E’ chiaro da tempo che la crisi della democrazia che attraversa l’Italia è una crisi di rappresentanza, causata da leggi elettorali che hanno favorito l’elezione di nominati dalle segreterie dei partiti, dal crescente potere dell’esecutivo sul parlamento, dal progressivo cambiamento della natura stessa dei partiti. Invece di operare per eliminare la cause di tale sfiducia, aggravata dalle perduranti e gravi difficoltà economiche e sociali in cui versa il Paese, da anni si insiste in vari modi per cambiare la Costituzione, privilegiando sempre il tema della governabilità su quello della rappresentanza, mettendo in discussione la divisione dei poteri ed aggravando così la crisi di sistema.

L’ultimo effetto della continua campagna per modificare i meccanismi democratici del nostro Paese cambiando la Costituzione è la legge di modifica costituzionale che riduce il numero di parlamentari, una legge rispetto a cui abbiamo in passato espresso le nostre critiche, che oggi ribadiamo.

E’ falso che con tale legge aumenterà l’efficienza dei lavori delle Camere, perché si renderà invece precario e macchinoso il funzionamento delle commissioni e degli altri organi del Parlamento.

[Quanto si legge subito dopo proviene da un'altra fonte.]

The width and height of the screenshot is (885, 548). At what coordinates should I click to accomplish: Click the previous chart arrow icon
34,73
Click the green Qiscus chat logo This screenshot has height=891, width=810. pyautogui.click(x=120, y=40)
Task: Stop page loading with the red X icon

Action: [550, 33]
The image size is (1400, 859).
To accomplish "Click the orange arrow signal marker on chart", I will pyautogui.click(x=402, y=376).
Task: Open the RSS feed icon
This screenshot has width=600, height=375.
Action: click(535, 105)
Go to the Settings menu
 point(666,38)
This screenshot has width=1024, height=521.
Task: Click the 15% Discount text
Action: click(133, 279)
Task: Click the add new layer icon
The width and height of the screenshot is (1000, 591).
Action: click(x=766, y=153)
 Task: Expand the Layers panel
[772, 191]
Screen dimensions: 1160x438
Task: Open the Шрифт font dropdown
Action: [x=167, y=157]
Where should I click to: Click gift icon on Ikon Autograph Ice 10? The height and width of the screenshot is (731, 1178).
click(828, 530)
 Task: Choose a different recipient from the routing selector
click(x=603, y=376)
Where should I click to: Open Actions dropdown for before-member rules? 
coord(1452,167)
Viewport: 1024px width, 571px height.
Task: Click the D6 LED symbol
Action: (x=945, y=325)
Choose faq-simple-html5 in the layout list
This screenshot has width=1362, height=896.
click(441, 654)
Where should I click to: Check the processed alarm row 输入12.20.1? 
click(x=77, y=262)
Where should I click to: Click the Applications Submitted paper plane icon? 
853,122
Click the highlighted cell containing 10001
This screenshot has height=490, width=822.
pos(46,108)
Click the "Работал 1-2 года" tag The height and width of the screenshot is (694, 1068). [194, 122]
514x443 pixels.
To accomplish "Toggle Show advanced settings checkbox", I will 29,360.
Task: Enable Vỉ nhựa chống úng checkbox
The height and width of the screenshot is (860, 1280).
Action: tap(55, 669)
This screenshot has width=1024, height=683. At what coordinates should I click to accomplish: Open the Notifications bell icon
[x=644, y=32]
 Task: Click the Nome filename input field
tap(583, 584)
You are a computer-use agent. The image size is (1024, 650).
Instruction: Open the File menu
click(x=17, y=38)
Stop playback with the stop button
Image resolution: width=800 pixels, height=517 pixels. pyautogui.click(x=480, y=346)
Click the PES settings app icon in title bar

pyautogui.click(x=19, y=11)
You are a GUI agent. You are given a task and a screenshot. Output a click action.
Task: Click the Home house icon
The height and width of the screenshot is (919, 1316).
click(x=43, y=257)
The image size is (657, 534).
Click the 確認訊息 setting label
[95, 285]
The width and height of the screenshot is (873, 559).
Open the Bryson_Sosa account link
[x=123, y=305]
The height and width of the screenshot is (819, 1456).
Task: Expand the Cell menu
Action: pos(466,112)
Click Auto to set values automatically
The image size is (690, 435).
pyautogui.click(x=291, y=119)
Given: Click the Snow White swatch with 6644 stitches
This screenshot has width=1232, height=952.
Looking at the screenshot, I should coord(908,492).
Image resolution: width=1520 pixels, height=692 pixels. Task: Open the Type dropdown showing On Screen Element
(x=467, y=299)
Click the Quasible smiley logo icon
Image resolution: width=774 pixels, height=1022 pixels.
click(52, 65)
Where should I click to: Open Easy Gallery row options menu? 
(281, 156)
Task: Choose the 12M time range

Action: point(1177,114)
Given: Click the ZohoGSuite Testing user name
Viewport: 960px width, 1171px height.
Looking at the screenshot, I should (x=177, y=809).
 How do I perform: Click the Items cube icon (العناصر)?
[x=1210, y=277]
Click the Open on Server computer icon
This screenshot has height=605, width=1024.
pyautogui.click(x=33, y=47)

E’ demagogico esaltare il risparmio di costi derivante da tale riduzione, perché si tratta di una cifra sostanzialmente irrilevante rispetto alle dimensioni del bilancio dello Stato.

La verità è che questa riforma, mal congegnata, risponde ad una logica populista ed antiparlamentarista, che aumenta il discredito verso la democrazia, insistendo sul tema dei suoi “costi”, spesso necessari per un suo corretto funzionamento, verso le istituzioni democratiche, riducendole a “poltrone”, verso gli eletti, sprezzantemente definiti “la casta”. Non solo: questa riforma pone l’Italia fra i Paesi europei col più alto rapporto fra numero di cittadini e numero di parlamentari, rendendo più difficile proprio la rappresentanza, difformemente dall’orientamento dei Costituenti che avevano invece inteso garantire un corretto rapporto fra numero di eletti e di elettori.

Per di più occorrerà riscrivere immediatamente la legge elettorale, al fine di garantire la presenza in parlamento, a rischio, con tale riforma, di tante forze politiche, e rivedere i criteri di elezione del Presidente della Repubblica da parte dei grandi elettori delle Regioni.

Per queste ragioni l’ANPI prende posizione per il NO al prossimo referendum operando, com’è sua tradizione, in piena autonomia anche organizzativa in ogni aspetto dello svolgimento della campagna referendaria non aderendo di conseguenza ad alcun tipo di comitato, e ponendo al centro del dibattito pubblico una più ampia riflessione sui continui tentativi di manomettere la Costituzione, che invece, oggi più che mai ed in ogni sua parte, conferma straordinari elementi di attualità e di modernità.

Ribadiamo l’assoluta necessità di una reale attuazione delle disposizioni costituzionali, che ancora oggi sono disattese in parte rilevante, e l’urgenza di ribadire e rilanciare la centralità del Parlamento rispetto al potere del governo, sempre più esteso e incontrollato, all’abuso di decreti legge e di voti di fiducia, alla prassi di spostare al di fuori del Parlamento le sedi del dibattito e persino delle decisioni proprie delle Camere.

Più in generale, davanti alla crisi economica e sociale da cui l’Italia non è mai uscita da un decennio, occorre finalmente operare per la realizzazione concreta dei principi costituzionali in merito al lavoro, alle imprese, alla sanità, alla scuola, ai servizi, all’ambiente, alla cultura, al paesaggio, alla legalità, alla solidarietà, all’eguaglianza, alla pace.